Perhaps I should have known this but only discovered it today: some twenty-nine of Lord Byron's poems were originally written not as poetry to be read or recited but as lyrics to be sung.
Byron wrote “She walks in beauty, like the night,” and “The Destruction of Sennacherib,” as lyrics to go with music composed by his friend, Isaac Nathan. Nathan was not only a composer, but a Jewish composer, which made both Byron's collaboration with him noteworthy and, at the time, scandalous. The collection, first offered in 1815, sold out immediately. Pirated editions, cashing in on the collection’s popularity, also sold out. And Byron and Nathan collaborated on an expanded version, published the following year.

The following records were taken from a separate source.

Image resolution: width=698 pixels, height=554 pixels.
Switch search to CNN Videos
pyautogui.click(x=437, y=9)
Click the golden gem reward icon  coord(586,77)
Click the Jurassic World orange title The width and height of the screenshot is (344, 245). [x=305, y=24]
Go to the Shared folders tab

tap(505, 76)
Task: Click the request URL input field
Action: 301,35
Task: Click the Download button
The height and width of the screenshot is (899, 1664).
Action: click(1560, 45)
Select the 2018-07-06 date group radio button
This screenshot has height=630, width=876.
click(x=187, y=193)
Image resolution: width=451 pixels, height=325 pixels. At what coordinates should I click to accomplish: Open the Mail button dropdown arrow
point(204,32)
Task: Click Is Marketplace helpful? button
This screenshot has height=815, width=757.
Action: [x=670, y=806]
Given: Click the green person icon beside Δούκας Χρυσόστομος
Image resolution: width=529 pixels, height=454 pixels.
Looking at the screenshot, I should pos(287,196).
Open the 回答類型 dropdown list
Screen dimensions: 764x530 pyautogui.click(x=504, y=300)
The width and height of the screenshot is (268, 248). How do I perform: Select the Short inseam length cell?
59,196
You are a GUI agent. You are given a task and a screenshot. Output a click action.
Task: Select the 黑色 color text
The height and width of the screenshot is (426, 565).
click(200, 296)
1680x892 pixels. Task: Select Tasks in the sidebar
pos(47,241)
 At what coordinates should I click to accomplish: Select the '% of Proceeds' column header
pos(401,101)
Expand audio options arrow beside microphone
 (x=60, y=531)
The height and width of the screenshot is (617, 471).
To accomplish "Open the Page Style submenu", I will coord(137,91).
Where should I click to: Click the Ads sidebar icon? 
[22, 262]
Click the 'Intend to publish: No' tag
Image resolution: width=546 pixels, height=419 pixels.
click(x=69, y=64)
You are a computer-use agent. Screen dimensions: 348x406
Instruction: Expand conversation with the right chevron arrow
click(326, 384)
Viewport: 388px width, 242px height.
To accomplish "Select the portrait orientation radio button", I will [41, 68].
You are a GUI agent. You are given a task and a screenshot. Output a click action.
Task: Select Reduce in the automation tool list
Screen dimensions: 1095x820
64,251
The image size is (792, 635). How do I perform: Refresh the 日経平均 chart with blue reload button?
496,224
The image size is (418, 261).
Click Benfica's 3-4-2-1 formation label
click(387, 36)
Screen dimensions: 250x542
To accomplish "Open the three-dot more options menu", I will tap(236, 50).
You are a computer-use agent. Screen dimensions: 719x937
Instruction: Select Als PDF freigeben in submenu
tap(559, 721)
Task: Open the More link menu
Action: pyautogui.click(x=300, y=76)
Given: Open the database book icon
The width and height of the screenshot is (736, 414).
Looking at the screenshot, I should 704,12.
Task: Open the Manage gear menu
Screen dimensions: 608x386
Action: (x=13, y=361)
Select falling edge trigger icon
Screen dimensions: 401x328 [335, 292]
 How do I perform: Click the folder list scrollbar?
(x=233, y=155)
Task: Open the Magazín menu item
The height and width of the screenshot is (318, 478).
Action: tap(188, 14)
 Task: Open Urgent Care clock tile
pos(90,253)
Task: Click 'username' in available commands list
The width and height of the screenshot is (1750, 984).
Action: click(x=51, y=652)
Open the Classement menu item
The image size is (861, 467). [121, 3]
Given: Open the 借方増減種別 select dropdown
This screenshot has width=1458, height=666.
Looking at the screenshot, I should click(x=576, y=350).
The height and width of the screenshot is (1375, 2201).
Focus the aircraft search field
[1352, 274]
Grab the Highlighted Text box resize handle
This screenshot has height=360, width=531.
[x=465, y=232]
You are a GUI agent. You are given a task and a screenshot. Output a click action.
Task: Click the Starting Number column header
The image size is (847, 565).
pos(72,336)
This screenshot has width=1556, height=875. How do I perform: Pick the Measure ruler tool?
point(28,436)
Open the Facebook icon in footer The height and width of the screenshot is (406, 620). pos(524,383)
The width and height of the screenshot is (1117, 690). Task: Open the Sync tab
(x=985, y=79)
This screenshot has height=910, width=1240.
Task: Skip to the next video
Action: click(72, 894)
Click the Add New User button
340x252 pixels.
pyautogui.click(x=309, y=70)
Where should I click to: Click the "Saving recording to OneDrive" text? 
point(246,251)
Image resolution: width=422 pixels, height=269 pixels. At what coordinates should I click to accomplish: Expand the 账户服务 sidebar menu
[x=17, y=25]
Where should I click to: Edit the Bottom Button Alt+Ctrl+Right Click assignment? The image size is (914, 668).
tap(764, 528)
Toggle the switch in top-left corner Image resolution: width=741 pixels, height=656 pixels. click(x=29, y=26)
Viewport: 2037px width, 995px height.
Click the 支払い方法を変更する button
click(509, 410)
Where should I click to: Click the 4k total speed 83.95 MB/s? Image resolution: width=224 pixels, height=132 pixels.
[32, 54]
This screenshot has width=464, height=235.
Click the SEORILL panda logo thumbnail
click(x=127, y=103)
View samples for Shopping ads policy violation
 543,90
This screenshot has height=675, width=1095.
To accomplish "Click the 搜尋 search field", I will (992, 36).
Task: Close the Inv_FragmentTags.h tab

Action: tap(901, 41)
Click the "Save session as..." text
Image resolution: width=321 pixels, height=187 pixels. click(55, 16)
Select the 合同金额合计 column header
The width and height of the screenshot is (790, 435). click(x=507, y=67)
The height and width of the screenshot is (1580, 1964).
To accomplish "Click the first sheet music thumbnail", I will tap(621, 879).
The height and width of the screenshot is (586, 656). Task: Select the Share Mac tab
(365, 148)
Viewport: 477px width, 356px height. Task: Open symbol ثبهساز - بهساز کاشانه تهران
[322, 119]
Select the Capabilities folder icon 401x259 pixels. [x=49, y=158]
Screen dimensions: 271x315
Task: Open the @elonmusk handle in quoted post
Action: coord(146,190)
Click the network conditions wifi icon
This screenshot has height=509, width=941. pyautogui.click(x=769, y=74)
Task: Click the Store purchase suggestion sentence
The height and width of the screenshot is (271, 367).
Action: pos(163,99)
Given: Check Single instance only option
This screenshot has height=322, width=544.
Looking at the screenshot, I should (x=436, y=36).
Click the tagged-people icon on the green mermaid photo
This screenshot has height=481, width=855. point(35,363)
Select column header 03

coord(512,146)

The music does, indeed, give a different kind of power to the poems. Byron wrote “She walks in beauty,” on seeing his cousin’s new wife at an evening event, wearing the black of mourning, looking beautiful and virtuous; Nathan matched that with a melody for “Lekha Dodi,” which envisions the Sabbath, arriving at evening, as a virtuous bride. Byron wrote “Oh Snatch’d Away in Beauty’s Bloom,” a mournful poem about the futility of mourning, which Nathan set to a meditative melody. “The Destruction of Sennacherib,” Byron’s dramatic retelling of 2 Kings 32-37, the miraculous plague that foils an invasion of Judah, pairs with Nathan’s dramatic music, reminiscent of Schubert’s uncanny “Erlking,” also written in 1815.
But then if it sounds so good, why did Nathan’s music disappear so completely? The paper sourced here claims anti-Semitism. Perhaps.